Challenge
Convert the lines below, from the one containing "Go to Mes mandats (Congrès)" through the end of the records, inclusive, into a numbered list. Leave out blank lines and pictures.

********************

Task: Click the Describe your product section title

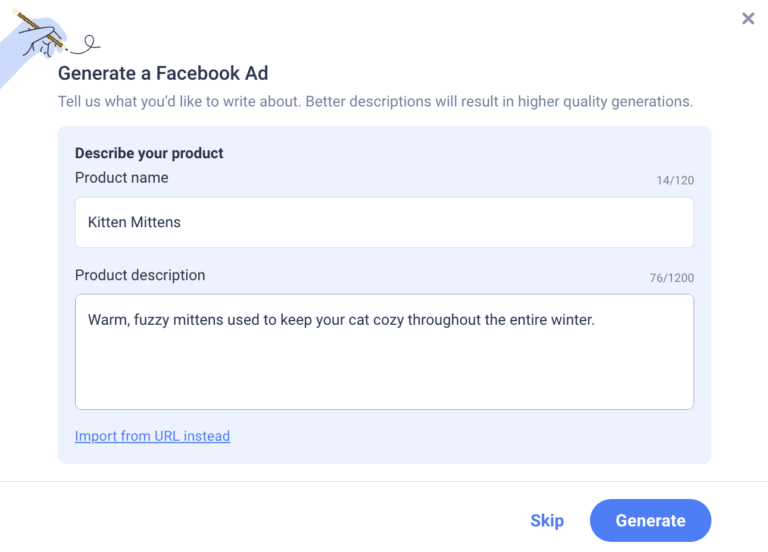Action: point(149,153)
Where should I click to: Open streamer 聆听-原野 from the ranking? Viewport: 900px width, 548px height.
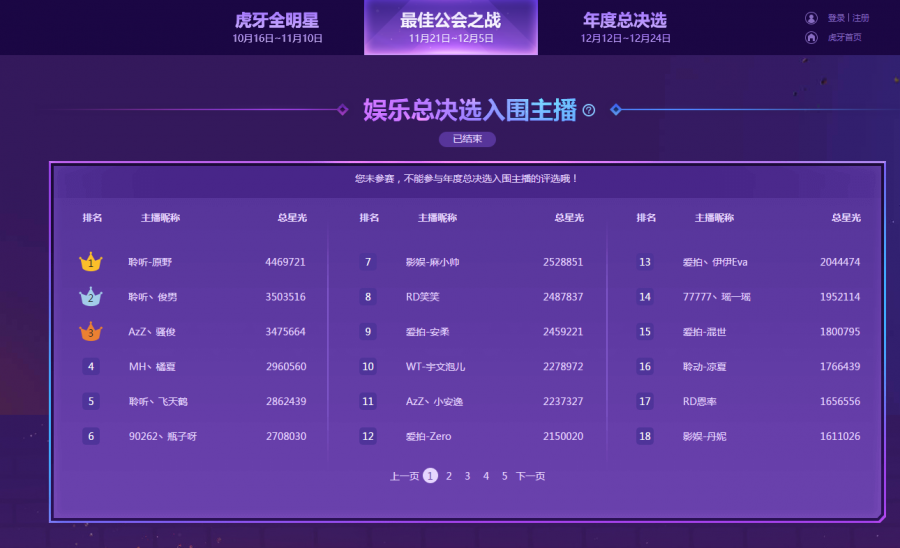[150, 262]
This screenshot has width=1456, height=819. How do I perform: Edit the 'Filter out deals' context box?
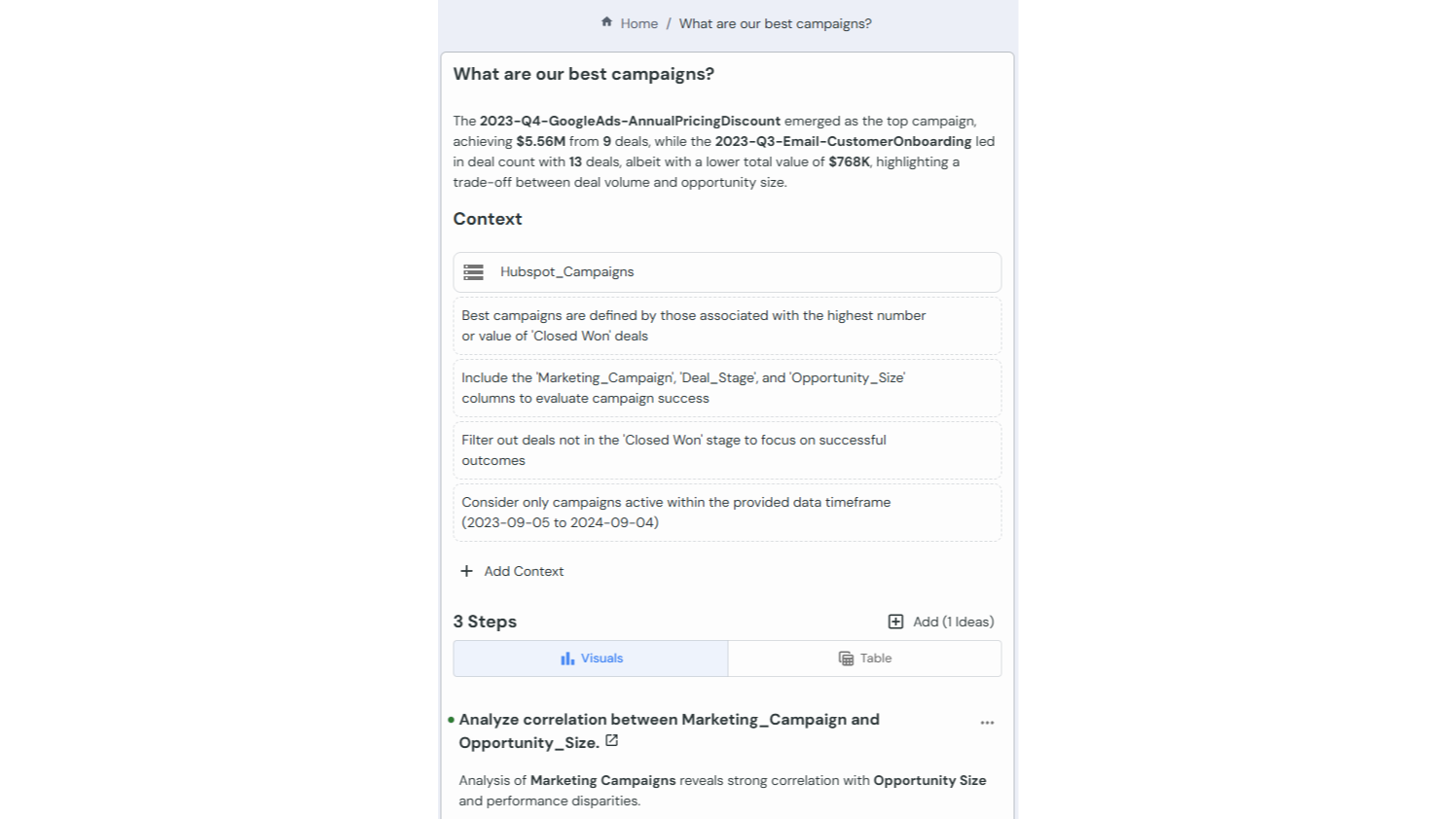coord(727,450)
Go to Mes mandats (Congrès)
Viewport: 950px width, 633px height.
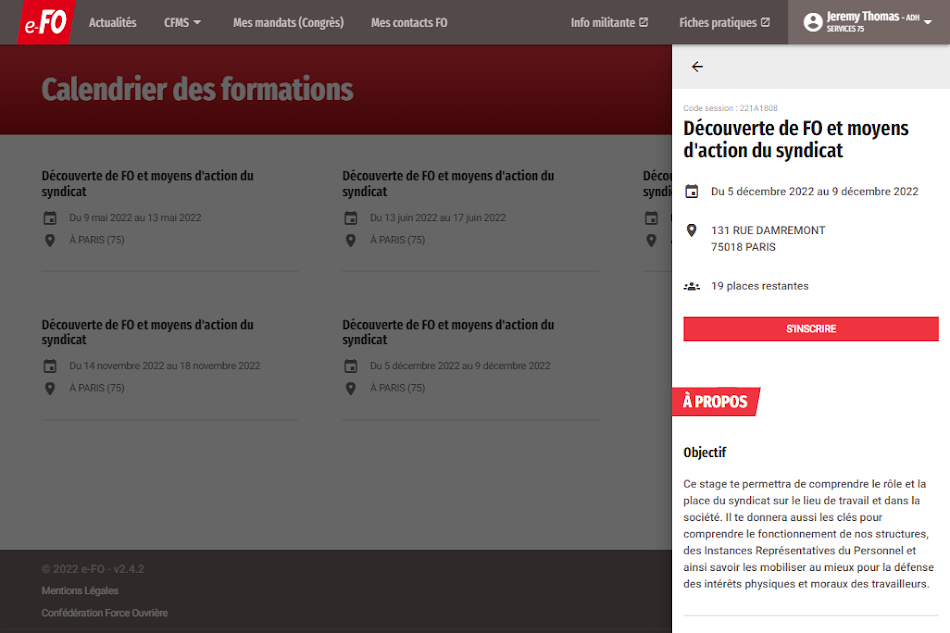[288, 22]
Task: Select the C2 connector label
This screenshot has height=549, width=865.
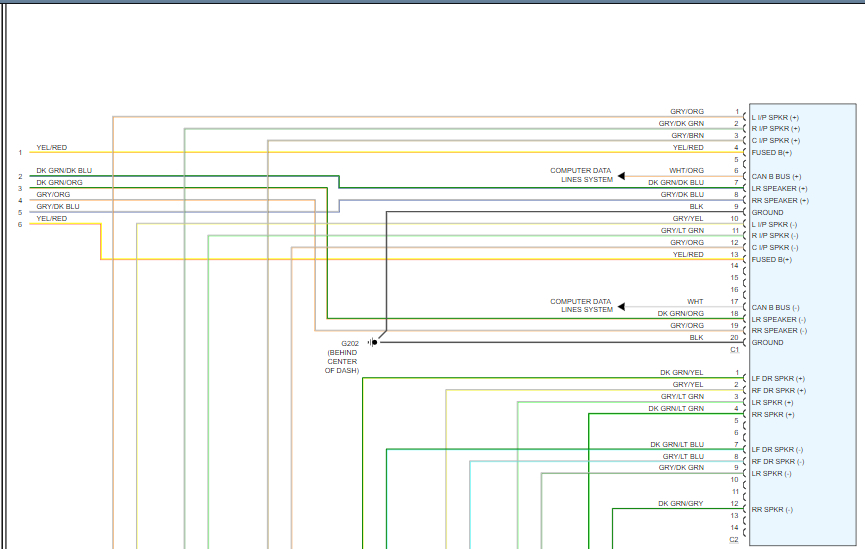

********************

Full output
1. Go to Mes mandats (Congrès)
2. Viewport: 950px width, 633px height.
3. [288, 22]
4. Task: Select the C2 connector label
5. This screenshot has height=549, width=865.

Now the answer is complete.